╔══

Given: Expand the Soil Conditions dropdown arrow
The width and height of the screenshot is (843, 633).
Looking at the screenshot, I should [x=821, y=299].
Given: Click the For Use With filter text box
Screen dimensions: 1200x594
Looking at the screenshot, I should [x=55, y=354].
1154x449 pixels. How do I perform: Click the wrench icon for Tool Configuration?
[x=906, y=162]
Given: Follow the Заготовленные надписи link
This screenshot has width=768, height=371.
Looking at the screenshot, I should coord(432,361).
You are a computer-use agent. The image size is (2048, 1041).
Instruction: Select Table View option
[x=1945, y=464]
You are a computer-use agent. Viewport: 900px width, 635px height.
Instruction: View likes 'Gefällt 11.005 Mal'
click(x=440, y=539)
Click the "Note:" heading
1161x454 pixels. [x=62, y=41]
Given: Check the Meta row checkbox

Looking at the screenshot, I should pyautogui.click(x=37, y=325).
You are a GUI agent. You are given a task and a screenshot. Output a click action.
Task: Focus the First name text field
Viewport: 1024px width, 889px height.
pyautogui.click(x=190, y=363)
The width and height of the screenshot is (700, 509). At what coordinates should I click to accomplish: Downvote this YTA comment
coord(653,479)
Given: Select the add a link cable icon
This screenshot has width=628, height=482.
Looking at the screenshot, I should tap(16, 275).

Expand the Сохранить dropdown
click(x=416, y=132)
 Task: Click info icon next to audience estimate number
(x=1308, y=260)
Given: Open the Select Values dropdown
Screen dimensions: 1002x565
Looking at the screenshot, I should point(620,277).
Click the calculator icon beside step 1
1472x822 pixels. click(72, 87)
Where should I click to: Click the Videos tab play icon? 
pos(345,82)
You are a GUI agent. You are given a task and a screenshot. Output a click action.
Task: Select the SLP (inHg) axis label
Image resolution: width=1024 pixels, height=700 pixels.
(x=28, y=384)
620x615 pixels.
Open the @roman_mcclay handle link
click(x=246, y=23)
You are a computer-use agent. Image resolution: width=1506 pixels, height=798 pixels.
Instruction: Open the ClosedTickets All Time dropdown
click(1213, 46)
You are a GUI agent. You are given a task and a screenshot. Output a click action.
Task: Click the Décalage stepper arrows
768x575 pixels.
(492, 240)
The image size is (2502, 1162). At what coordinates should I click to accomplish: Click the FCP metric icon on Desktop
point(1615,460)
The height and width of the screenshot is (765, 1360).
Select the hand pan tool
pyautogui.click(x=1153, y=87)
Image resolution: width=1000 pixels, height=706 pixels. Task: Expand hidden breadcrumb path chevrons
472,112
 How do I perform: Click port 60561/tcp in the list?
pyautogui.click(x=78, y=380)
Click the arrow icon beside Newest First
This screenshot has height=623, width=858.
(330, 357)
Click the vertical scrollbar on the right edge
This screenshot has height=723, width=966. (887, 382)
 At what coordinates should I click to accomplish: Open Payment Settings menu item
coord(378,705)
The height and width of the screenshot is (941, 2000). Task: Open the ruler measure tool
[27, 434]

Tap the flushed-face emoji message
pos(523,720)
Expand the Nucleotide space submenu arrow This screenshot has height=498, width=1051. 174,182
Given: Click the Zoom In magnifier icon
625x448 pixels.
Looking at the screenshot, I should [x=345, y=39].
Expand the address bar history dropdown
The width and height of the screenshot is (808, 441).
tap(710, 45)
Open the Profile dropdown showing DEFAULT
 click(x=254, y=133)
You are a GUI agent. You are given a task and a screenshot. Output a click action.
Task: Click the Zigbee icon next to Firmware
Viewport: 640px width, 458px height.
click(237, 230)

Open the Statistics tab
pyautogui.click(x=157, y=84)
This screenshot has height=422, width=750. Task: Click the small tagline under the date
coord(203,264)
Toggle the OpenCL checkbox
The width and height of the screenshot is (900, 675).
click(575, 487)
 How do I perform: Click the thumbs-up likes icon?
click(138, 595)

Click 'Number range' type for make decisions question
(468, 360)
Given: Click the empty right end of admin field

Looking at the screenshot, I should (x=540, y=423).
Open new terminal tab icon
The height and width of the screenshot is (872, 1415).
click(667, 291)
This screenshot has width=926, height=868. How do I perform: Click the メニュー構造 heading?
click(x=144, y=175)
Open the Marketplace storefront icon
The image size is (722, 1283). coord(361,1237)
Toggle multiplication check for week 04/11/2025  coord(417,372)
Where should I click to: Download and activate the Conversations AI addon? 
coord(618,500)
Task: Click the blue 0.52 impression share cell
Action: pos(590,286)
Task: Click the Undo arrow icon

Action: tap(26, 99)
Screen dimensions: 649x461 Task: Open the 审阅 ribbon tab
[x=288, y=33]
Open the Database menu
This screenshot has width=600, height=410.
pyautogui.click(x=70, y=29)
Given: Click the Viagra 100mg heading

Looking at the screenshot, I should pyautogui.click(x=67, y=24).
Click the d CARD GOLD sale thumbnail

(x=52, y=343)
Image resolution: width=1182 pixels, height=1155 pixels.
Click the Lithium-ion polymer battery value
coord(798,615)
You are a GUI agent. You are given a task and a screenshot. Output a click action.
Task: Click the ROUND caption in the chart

╚══

#### [GOAL OF THE EXERCISE]
All lines with the word "computer" must be located in the data and copied.

#### [WRITTEN REPLY]
You are a computer-use agent. The image size is (2048, 1041).
You are a computer-use agent. Viewport: 900px width, 635px height.
You are a computer-use agent. Image resolution: width=1506 pixels, height=798 pixels.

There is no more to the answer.